** START Records provided **

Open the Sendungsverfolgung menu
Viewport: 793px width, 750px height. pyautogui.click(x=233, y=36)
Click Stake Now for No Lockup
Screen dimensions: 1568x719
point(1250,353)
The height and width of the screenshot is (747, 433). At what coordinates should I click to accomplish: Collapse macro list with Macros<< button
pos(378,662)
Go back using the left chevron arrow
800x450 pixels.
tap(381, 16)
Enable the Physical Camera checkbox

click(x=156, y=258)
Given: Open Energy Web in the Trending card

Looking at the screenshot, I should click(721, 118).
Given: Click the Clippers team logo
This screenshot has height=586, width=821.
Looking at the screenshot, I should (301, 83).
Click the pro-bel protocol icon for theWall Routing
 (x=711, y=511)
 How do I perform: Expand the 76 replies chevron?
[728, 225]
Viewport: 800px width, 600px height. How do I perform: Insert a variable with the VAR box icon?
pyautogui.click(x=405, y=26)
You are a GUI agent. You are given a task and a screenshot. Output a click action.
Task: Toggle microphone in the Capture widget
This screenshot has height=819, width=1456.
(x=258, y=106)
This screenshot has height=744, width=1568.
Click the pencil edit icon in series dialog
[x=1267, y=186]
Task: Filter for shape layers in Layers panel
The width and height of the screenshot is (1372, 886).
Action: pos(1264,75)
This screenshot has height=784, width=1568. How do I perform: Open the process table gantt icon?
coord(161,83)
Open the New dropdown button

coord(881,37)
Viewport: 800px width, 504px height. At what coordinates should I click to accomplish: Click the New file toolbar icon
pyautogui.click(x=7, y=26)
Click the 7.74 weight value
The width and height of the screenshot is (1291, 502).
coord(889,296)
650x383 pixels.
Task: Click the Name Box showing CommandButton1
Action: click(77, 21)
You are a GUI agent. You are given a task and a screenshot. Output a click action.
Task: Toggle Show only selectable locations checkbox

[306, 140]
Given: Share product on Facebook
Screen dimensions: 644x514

** END Records provided **

Aim :: Can you recast all the lines above as a Markdown table with a "No." column for the row number and a "Line" column for each line, leaving out blank lines?

Written answer ::
| No. | Line |
|---|---|
| 1 | Open the Sendungsverfolgung menu |
| 2 | Viewport: 793px width, 750px height. pyautogui.click(x=233, y=36) |
| 3 | Click Stake Now for No Lockup |
| 4 | Screen dimensions: 1568x719 |
| 5 | point(1250,353) |
| 6 | The height and width of the screenshot is (747, 433). At what coordinates should I click to accomplish: Collapse macro list with Macros<< button |
| 7 | pos(378,662) |
| 8 | Go back using the left chevron arrow |
| 9 | 800x450 pixels. |
| 10 | tap(381, 16) |
| 11 | Enable the Physical Camera checkbox |
| 12 | click(x=156, y=258) |
| 13 | Given: Open Energy Web in the Trending card |
| 14 | Looking at the screenshot, I should click(721, 118). |
| 15 | Given: Click the Clippers team logo |
| 16 | This screenshot has height=586, width=821. |
| 17 | Looking at the screenshot, I should (301, 83). |
| 18 | Click the pro-bel protocol icon for theWall Routing |
| 19 |  (x=711, y=511) |
| 20 |  How do I perform: Expand the 76 replies chevron? |
| 21 | [728, 225] |
| 22 | Viewport: 800px width, 600px height. How do I perform: Insert a variable with the VAR box icon? |
| 23 | pyautogui.click(x=405, y=26) |
| 24 | You are a GUI agent. You are given a task and a screenshot. Output a click action. |
| 25 | Task: Toggle microphone in the Capture widget |
| 26 | This screenshot has height=819, width=1456. |
| 27 | (x=258, y=106) |
| 28 | This screenshot has height=744, width=1568. |
| 29 | Click the pencil edit icon in series dialog |
| 30 | [x=1267, y=186] |
| 31 | Task: Filter for shape layers in Layers panel |
| 32 | The width and height of the screenshot is (1372, 886). |
| 33 | Action: pos(1264,75) |
| 34 | This screenshot has height=784, width=1568. How do I perform: Open the process table gantt icon? |
| 35 | coord(161,83) |
| 36 | Open the New dropdown button |
| 37 | coord(881,37) |
| 38 | Viewport: 800px width, 504px height. At what coordinates should I click to accomplish: Click the New file toolbar icon |
| 39 | pyautogui.click(x=7, y=26) |
| 40 | Click the 7.74 weight value |
| 41 | The width and height of the screenshot is (1291, 502). |
| 42 | coord(889,296) |
| 43 | 650x383 pixels. |
| 44 | Task: Click the Name Box showing CommandButton1 |
| 45 | Action: click(77, 21) |
| 46 | You are a GUI agent. You are given a task and a screenshot. Output a click action. |
| 47 | Task: Toggle Show only selectable locations checkbox |
| 48 | [306, 140] |
| 49 | Given: Share product on Facebook |
| 50 | Screen dimensions: 644x514 |